# is upside-down catfish safe in community tank



## conix67 (Jul 27, 2008)

Hi Everyone,

I lost a fish last night, i found my little Panda Cory dead this morning and was being torn apart by gouramis and other fishes. The tank is fully cycled so I do not believe it was water quality problem, and have not lost a fish from this tank since the female gourami died a while ago (3 weeks).

just few days ago I moved 2 amano shrimps and one upside-down catfish from another tank which was converted to the shrimp tank.

I'm wondering what killed the panda cory. I thought most catfishes are not so cannibalistic and won't kill other fishes but would like to confirm. Is there a possibility that my Panda Cory was killed by the upside-down catfish at all?  

I did not see any signs of illness from any fishes in this tank.

The only other possibility i can think of is lack of diet. I do not feed Panda Cories separately, as they never seem to chase after any type of food I provide for others. 

thanks,


----------



## twoheadedfish (May 10, 2008)

without doing much research on the upside down cat, i'm going to assume it wasn't the cat that led to the cory's death.

i can tell you alllllll about dead corys. keeping them alive....that's a different story. (not that's it's difficult, i just have terrible luck).

so, firstly:

what's your nitrate/nitrite/ammonia levels?
Water temp?
Size of tank?
Weekly water changes?
Other member's of the tank?
What's your substrate like?

as far as lack of diet goes, fish can go quite some time without eating. so i doubt he starved to death.

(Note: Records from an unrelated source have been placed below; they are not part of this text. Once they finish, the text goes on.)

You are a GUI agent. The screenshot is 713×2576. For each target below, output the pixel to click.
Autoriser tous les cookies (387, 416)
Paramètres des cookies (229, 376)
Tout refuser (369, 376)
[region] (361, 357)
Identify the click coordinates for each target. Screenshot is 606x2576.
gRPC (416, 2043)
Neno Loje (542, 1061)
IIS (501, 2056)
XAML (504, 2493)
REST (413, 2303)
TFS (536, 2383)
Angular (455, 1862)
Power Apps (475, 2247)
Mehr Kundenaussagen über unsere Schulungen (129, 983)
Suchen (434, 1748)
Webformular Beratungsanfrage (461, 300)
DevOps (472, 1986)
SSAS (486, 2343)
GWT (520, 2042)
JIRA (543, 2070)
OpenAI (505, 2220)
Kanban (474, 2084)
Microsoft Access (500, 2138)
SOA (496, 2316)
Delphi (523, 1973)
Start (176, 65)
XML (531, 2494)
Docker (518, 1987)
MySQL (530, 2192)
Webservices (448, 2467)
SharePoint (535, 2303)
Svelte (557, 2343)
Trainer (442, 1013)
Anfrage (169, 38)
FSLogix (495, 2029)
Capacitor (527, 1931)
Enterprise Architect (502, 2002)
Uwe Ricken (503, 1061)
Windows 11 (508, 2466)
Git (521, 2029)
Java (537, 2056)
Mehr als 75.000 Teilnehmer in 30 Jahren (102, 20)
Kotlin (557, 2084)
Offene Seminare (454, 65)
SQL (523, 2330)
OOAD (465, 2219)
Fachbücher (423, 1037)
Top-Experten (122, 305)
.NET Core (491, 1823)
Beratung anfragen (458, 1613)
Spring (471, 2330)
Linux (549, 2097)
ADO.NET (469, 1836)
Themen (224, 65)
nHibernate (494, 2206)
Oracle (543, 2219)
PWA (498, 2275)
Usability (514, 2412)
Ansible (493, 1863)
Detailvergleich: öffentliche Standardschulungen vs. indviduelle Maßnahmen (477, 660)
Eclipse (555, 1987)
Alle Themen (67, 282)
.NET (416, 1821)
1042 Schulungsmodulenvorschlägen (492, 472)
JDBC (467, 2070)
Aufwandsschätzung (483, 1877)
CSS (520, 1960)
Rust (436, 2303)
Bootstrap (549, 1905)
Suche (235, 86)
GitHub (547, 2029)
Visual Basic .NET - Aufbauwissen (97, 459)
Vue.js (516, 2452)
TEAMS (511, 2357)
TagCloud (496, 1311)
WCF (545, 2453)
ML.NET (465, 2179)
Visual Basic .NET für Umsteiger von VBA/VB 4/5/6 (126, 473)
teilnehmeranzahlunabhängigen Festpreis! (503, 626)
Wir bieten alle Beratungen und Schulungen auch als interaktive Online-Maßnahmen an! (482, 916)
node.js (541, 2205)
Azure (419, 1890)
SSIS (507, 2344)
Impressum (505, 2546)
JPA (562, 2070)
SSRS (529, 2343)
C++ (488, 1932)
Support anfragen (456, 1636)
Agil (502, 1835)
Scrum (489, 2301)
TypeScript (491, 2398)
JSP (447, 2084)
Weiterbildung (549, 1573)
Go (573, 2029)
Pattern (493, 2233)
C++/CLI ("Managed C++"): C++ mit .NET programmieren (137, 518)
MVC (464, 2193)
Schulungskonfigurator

cheerio and thanks for posting.


----------



## twoheadedfish (May 10, 2008)

conix67 said:


> The tank is fully cycled so I do not believe it was water quality problem,


fyi, just because a tank is cycled doesn't mean water quality won't drop. an aqauriaist's main task is constistently warding off dropping water quality. The moment you finish topping off your tank for your weekly water change, the quality of the water drops. think of it as taking a car off the sales lot - immediate depreciation.


----------



## conix67 (Jul 27, 2008)

twoheadedfish said:


> without doing much research on the upside down cat, i'm going to assume it wasn't the cat that led to the cory's death.
> 
> i can tell you alllllll about dead corys. keeping them alive....that's a different story. (not that's it's difficult, i just have terrible luck).
> 
> ...


I checked ammonia level immediately after seeing cory's death. It's 0. I did not have time for others this morning.
Last time I checked these parameters was on July 22nd, 0ppm/0ppm/5ppm
water temp = 80F
tank size = 12Gal
weekly water change of about 40%
other members = dwarf gourami pair, 2 male 2 female guppies, 3 zebra danios, 2 platinum angels, 3 licorice gouramis, 2 amano shrimps, 1 panda cory
substrate = expoxy coated gravel, white, from Walmart

Thanks,


----------



## twoheadedfish (May 10, 2008)

well, nothing obviously wrong there. i could be wrong but the tank might be approaching over stock (but you're water params are fine, so whatever). temp's a tad high for corys. low to mid seventies is best for them. cory's are also schooling fish and should preferably be kept in schools of six or more. perhaps these slight factors lead to an explotation of the fish's immune system.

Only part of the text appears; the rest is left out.